---- AVAILABLE DATA

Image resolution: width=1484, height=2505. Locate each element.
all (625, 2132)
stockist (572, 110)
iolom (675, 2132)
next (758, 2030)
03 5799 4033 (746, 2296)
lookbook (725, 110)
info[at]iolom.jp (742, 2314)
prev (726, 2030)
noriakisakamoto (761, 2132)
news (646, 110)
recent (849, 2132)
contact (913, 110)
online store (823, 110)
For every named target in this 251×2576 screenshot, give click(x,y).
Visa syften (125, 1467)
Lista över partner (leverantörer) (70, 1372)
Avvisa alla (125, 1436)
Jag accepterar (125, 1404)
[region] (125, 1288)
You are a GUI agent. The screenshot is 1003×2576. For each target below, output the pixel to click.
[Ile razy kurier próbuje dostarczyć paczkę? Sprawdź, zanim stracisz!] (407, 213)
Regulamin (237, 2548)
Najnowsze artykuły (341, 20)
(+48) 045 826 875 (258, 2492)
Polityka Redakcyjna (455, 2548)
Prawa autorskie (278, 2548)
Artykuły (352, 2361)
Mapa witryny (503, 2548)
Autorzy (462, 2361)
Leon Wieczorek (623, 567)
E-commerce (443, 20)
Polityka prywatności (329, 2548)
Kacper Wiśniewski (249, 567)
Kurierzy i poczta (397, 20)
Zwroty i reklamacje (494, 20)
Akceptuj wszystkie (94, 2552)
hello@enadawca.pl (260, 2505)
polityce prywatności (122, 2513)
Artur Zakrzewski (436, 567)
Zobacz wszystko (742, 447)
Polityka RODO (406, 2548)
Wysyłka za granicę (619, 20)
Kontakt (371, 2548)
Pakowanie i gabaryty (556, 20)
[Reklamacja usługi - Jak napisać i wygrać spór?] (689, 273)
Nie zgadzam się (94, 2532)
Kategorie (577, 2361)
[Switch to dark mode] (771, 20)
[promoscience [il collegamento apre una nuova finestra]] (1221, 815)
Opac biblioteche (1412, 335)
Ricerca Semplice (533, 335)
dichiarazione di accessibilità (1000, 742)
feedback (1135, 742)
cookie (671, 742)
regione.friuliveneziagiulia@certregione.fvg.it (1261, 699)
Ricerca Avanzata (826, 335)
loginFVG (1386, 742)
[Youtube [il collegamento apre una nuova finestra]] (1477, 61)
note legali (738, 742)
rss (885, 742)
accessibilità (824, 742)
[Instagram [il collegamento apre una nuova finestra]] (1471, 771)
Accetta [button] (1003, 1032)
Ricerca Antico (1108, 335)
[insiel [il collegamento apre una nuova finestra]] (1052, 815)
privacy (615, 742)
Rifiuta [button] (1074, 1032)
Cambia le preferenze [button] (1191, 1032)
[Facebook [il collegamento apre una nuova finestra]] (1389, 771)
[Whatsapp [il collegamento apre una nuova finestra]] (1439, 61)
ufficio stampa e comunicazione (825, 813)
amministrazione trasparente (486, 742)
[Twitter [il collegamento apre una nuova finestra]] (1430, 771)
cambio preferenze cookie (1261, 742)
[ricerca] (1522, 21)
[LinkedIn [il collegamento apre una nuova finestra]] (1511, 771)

--------

TASK GOAL: Retype exactly the lines from the one containing "[Switch to dark mode] (771, 20)" through the last line of the records above, including both.

SOLUTION TO THE PROBLEM:
[Switch to dark mode] (771, 20)
[promoscience [il collegamento apre una nuova finestra]] (1221, 815)
Opac biblioteche (1412, 335)
Ricerca Semplice (533, 335)
dichiarazione di accessibilità (1000, 742)
feedback (1135, 742)
cookie (671, 742)
regione.friuliveneziagiulia@certregione.fvg.it (1261, 699)
Ricerca Avanzata (826, 335)
loginFVG (1386, 742)
[Youtube [il collegamento apre una nuova finestra]] (1477, 61)
note legali (738, 742)
rss (885, 742)
accessibilità (824, 742)
[Instagram [il collegamento apre una nuova finestra]] (1471, 771)
Accetta [button] (1003, 1032)
Ricerca Antico (1108, 335)
[insiel [il collegamento apre una nuova finestra]] (1052, 815)
privacy (615, 742)
Rifiuta [button] (1074, 1032)
Cambia le preferenze [button] (1191, 1032)
[Facebook [il collegamento apre una nuova finestra]] (1389, 771)
[Whatsapp [il collegamento apre una nuova finestra]] (1439, 61)
ufficio stampa e comunicazione (825, 813)
amministrazione trasparente (486, 742)
[Twitter [il collegamento apre una nuova finestra]] (1430, 771)
cambio preferenze cookie (1261, 742)
[ricerca] (1522, 21)
[LinkedIn [il collegamento apre una nuova finestra]] (1511, 771)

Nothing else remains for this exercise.